**Data shown**
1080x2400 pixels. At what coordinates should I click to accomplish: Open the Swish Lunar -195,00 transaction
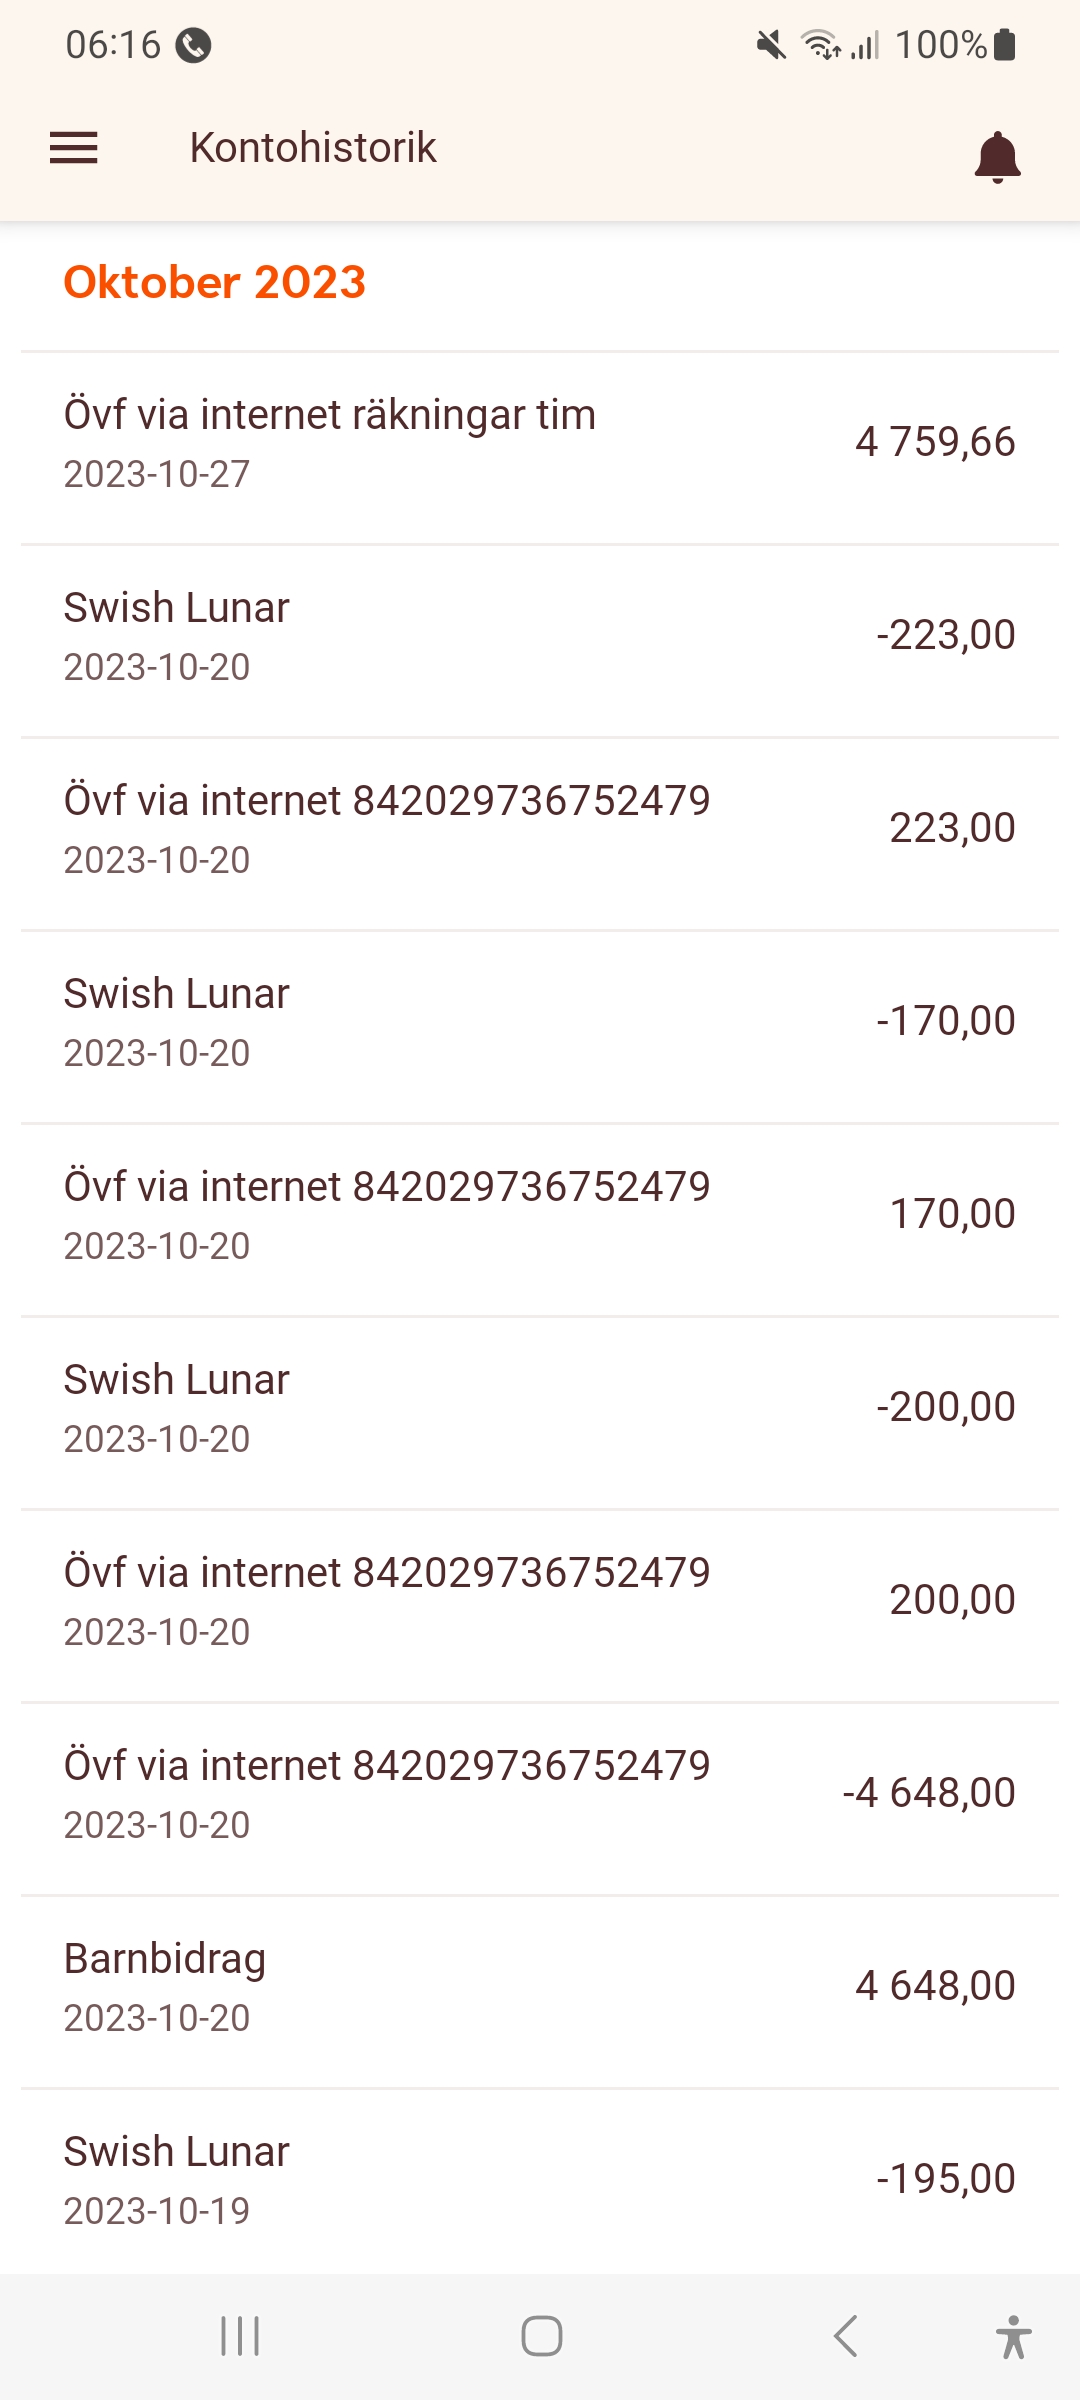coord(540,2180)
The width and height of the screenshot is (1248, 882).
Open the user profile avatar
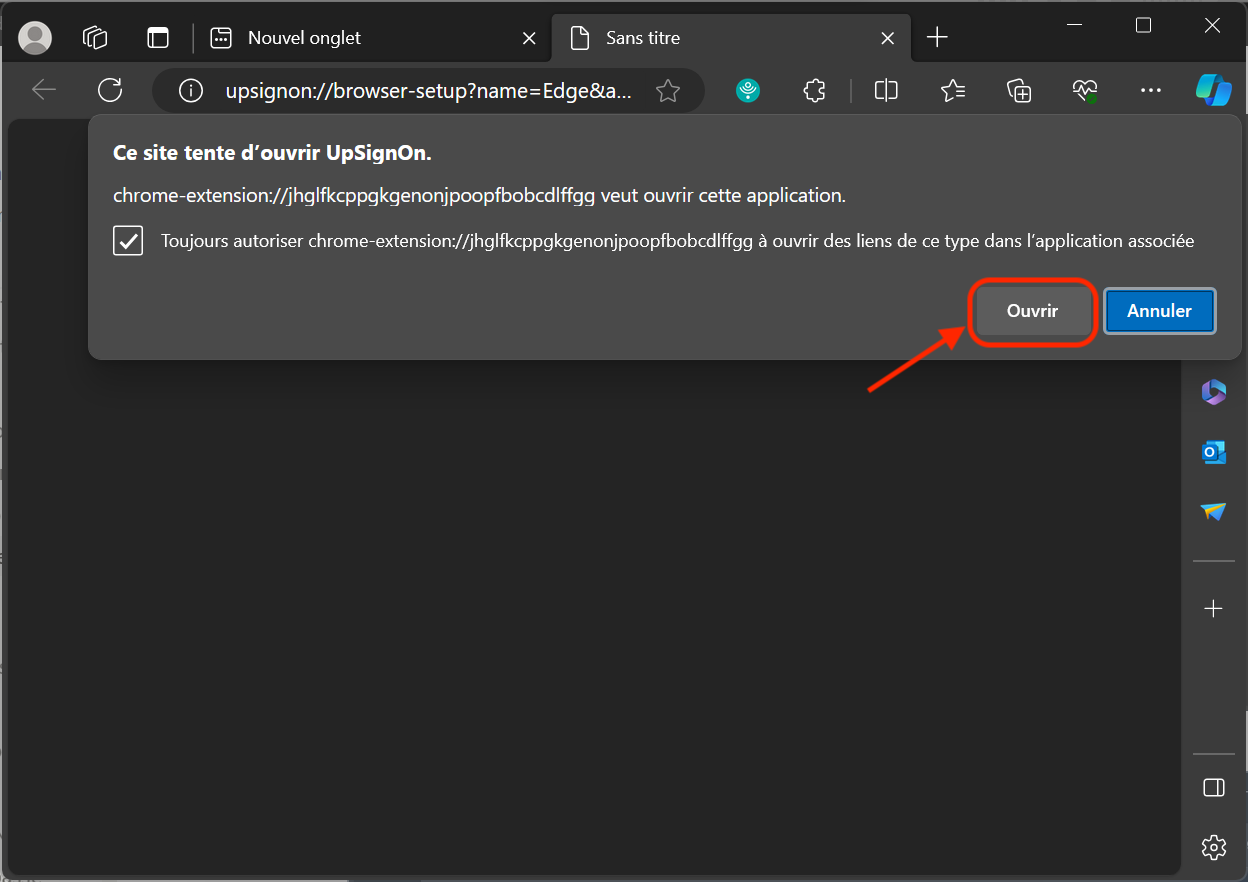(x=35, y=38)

**Work to complete**
Write out all the entries again, word for word, and print no images.

**Response area**
1080x2400 pixels. At what coordinates should I click to accomplish: Open the Swish Lunar -195,00 transaction
coord(540,2180)
The width and height of the screenshot is (1248, 882).
Open the user profile avatar
(x=35, y=38)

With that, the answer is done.